-- WHAT IS BEING ASKED --
Line count for the string "Pasta": state how many lines in the records below hold it, giving only the number.

-- DATA SECTION --
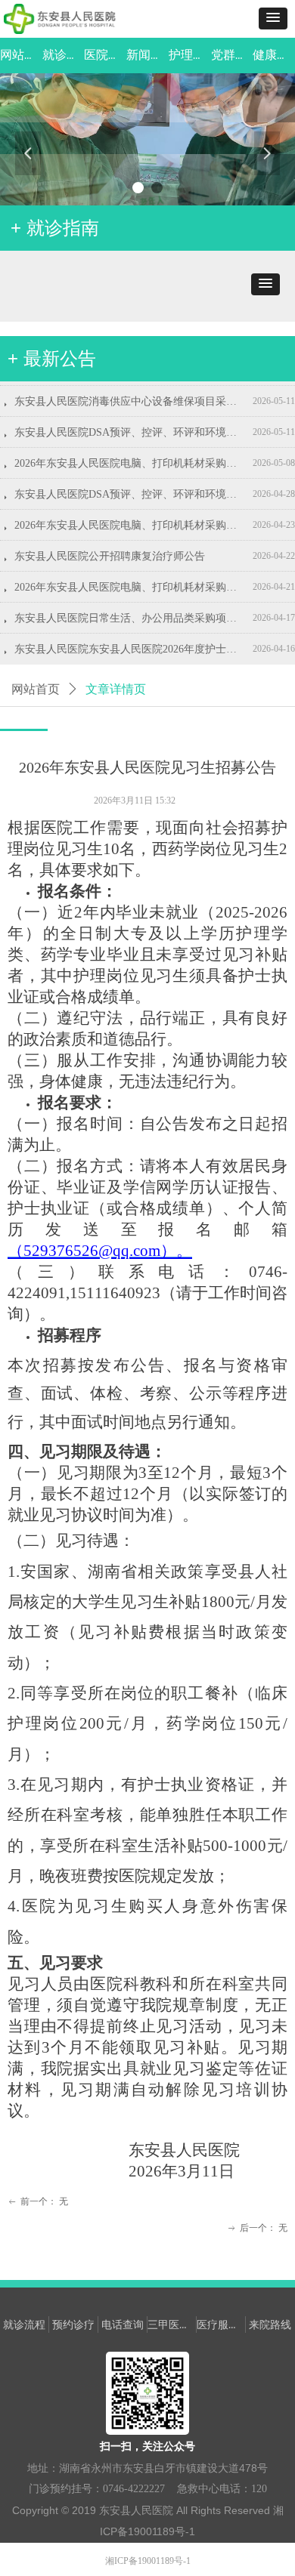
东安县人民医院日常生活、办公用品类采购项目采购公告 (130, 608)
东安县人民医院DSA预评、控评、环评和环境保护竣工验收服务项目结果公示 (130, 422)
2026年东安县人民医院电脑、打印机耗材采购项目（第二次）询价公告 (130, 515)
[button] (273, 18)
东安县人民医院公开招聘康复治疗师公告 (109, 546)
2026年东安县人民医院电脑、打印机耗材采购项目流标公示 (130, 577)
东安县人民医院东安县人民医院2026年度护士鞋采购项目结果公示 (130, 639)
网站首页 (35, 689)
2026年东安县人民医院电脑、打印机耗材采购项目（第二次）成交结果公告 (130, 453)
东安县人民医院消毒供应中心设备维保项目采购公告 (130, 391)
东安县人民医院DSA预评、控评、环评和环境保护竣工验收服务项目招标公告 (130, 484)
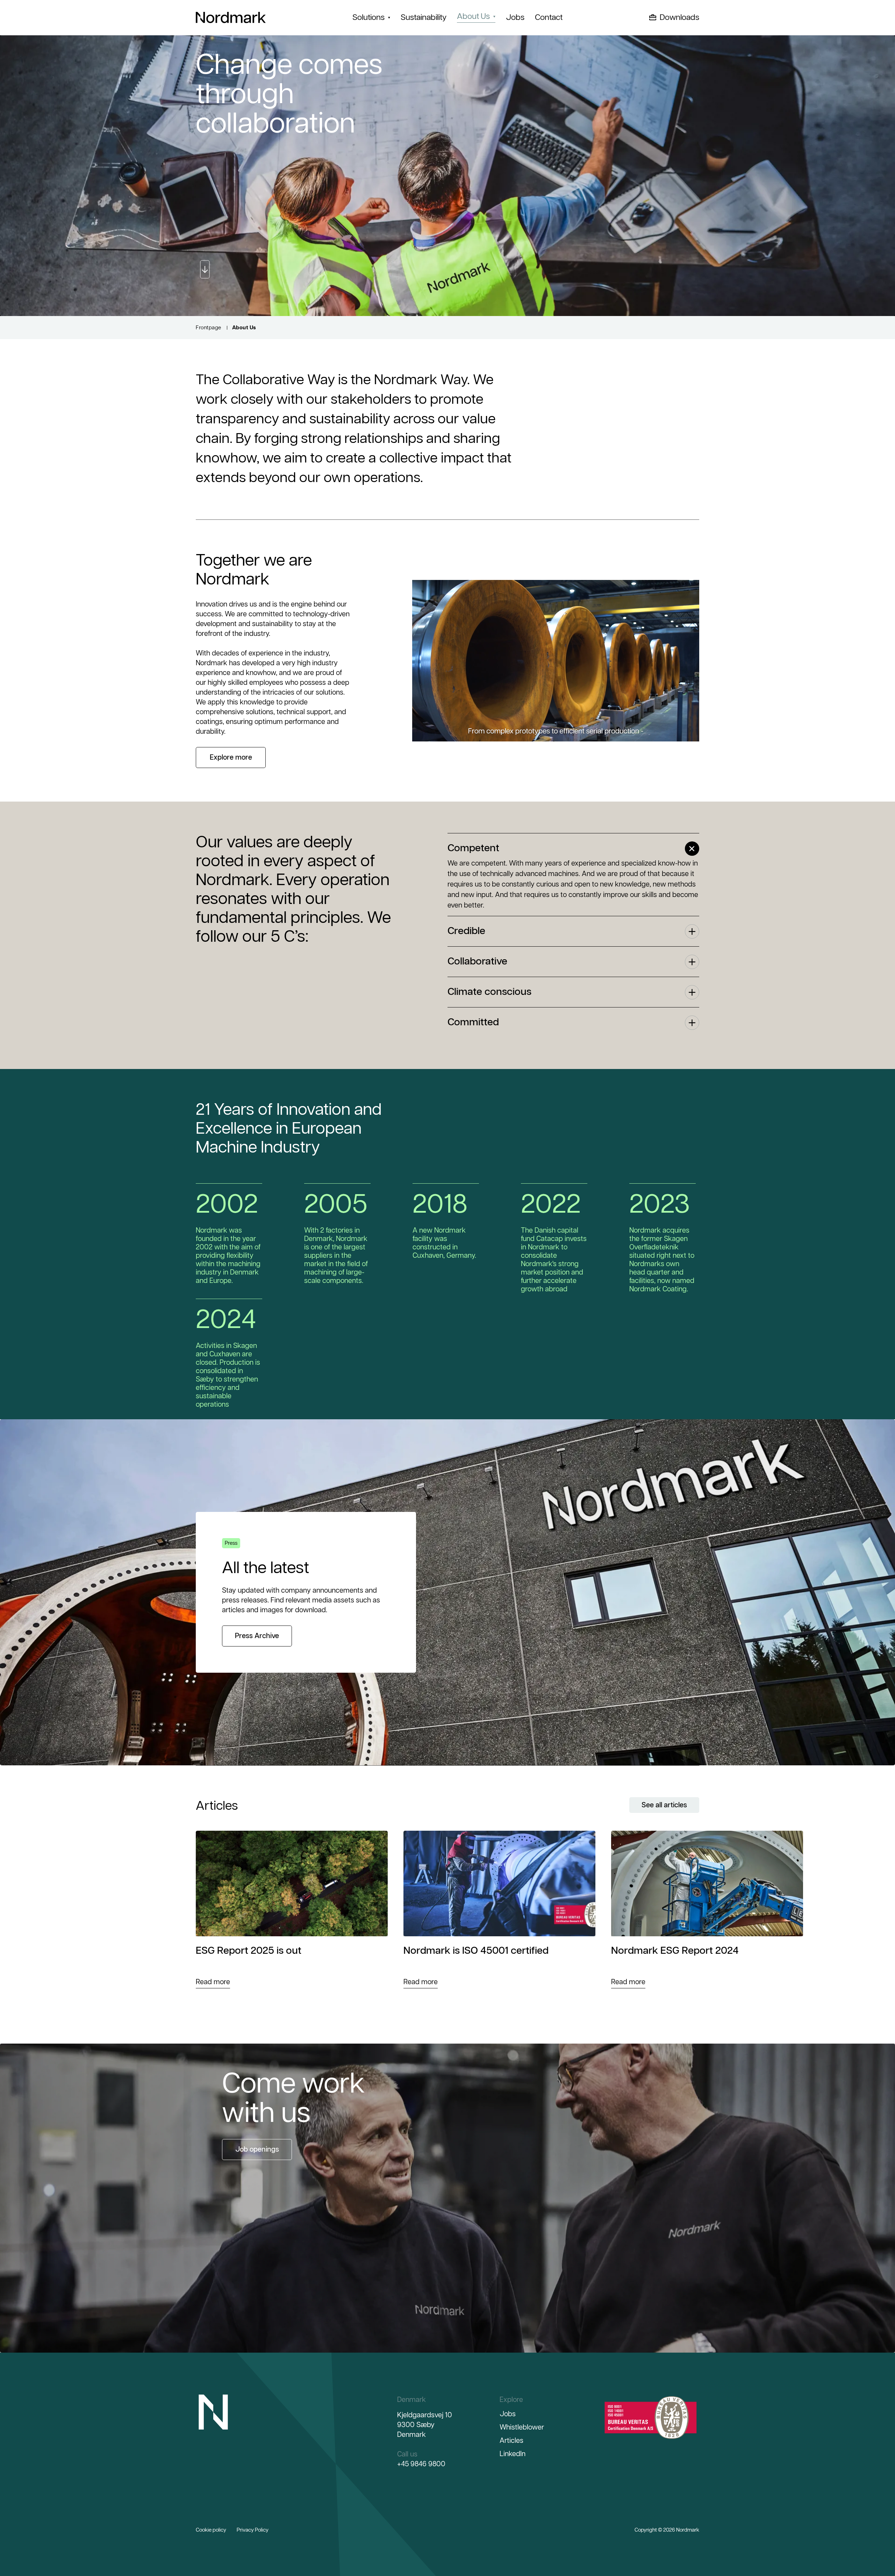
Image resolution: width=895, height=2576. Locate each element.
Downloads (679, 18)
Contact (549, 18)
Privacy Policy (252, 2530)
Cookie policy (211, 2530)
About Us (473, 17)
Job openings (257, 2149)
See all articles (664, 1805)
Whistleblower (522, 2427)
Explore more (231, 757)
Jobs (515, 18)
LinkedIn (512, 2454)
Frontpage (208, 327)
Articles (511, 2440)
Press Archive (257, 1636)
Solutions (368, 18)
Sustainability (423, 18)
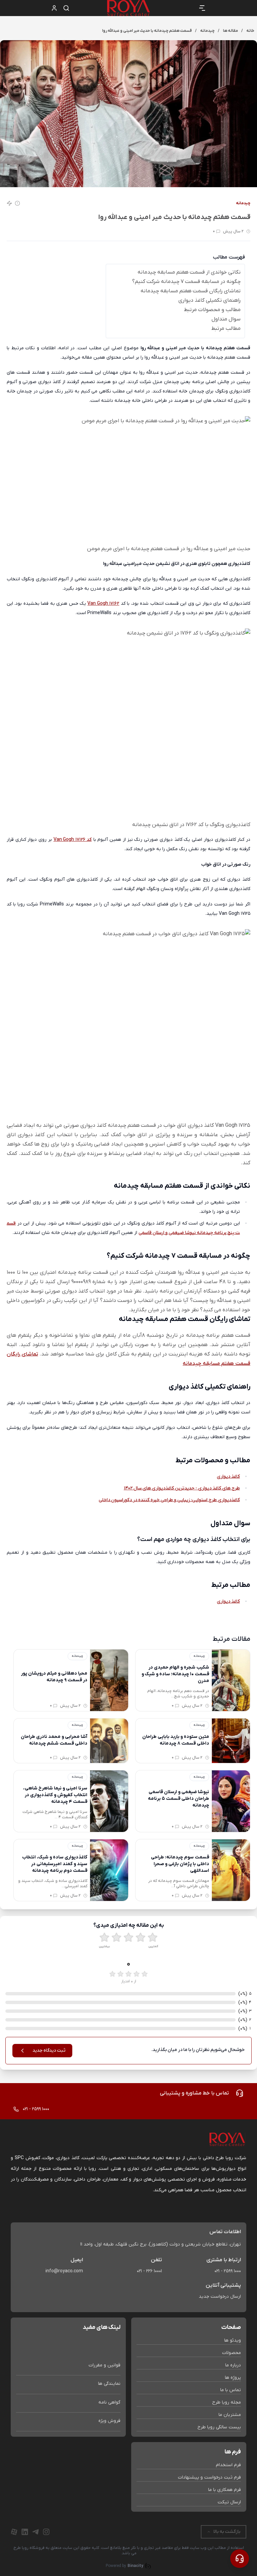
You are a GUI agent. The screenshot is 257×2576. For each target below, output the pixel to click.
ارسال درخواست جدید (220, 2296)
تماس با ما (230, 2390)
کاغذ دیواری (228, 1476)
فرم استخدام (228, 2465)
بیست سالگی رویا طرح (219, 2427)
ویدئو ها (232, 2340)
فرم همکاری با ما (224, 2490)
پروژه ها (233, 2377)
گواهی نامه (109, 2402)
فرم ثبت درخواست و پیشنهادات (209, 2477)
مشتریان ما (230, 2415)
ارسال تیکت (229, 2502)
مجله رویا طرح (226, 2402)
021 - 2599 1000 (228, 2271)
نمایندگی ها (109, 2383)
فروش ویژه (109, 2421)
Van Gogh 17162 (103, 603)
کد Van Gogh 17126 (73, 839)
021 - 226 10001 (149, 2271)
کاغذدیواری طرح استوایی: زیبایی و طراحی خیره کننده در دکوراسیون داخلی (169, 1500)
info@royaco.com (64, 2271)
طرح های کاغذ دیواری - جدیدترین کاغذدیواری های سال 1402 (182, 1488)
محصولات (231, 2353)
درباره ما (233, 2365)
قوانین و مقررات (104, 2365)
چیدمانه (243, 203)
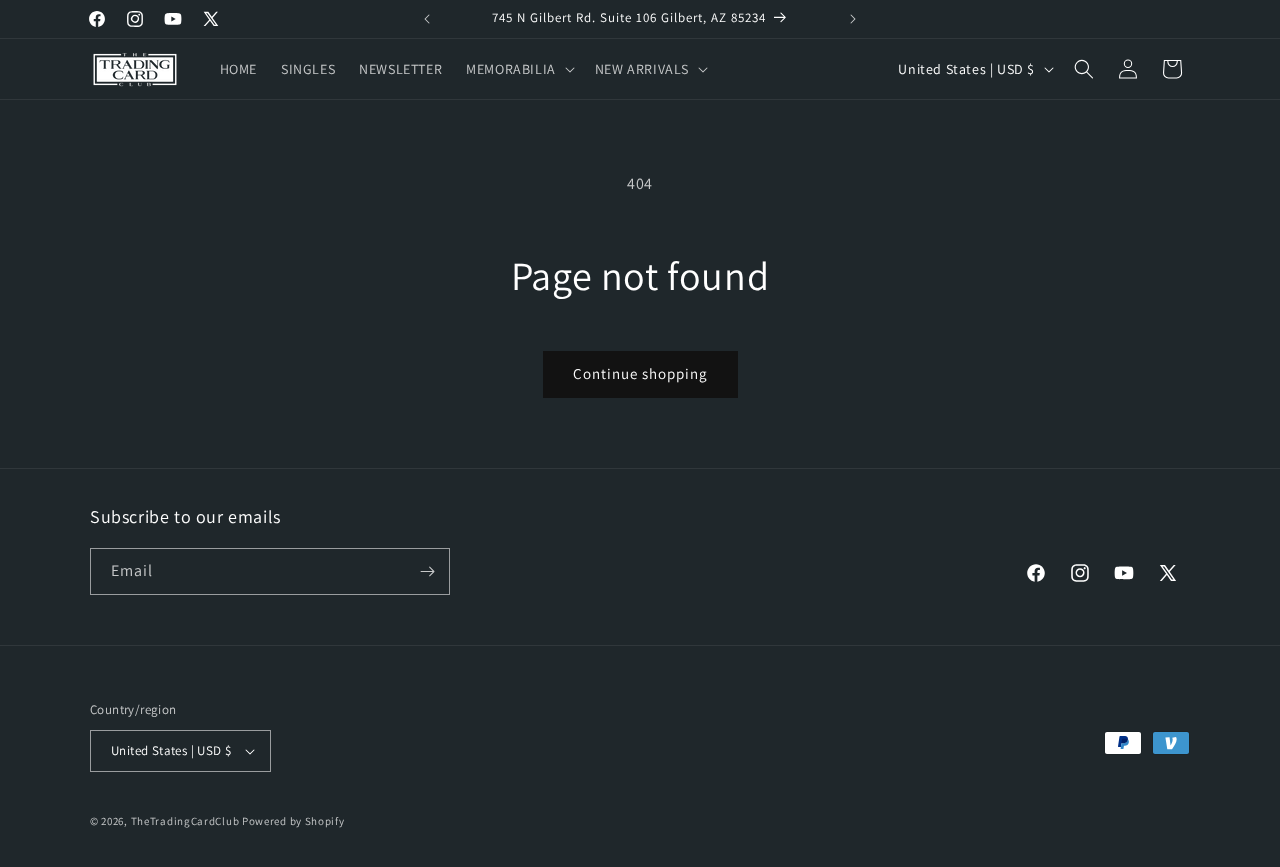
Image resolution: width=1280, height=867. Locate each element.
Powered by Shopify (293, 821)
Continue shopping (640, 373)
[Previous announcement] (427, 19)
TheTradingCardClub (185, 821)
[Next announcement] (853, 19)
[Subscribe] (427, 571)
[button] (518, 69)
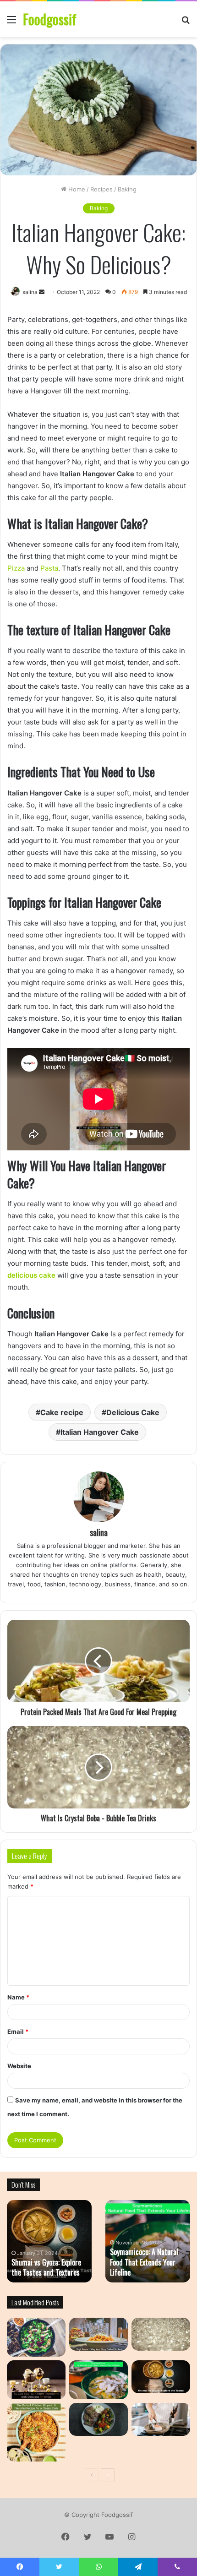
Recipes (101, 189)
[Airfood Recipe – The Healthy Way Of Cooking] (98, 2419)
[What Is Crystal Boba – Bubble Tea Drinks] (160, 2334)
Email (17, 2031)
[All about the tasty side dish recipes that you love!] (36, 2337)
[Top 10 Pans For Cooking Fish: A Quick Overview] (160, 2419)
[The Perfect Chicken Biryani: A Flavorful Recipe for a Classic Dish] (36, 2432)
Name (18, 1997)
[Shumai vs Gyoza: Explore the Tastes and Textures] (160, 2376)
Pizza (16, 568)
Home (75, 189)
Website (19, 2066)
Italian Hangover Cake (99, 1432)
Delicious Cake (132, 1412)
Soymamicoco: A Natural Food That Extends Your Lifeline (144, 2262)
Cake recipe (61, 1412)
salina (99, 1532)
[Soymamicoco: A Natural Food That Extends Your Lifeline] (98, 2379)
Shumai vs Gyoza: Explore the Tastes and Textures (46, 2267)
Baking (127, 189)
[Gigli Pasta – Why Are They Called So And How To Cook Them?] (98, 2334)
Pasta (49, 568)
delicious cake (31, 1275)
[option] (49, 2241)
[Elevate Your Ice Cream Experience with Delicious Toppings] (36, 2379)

-- TASK RESULT --
2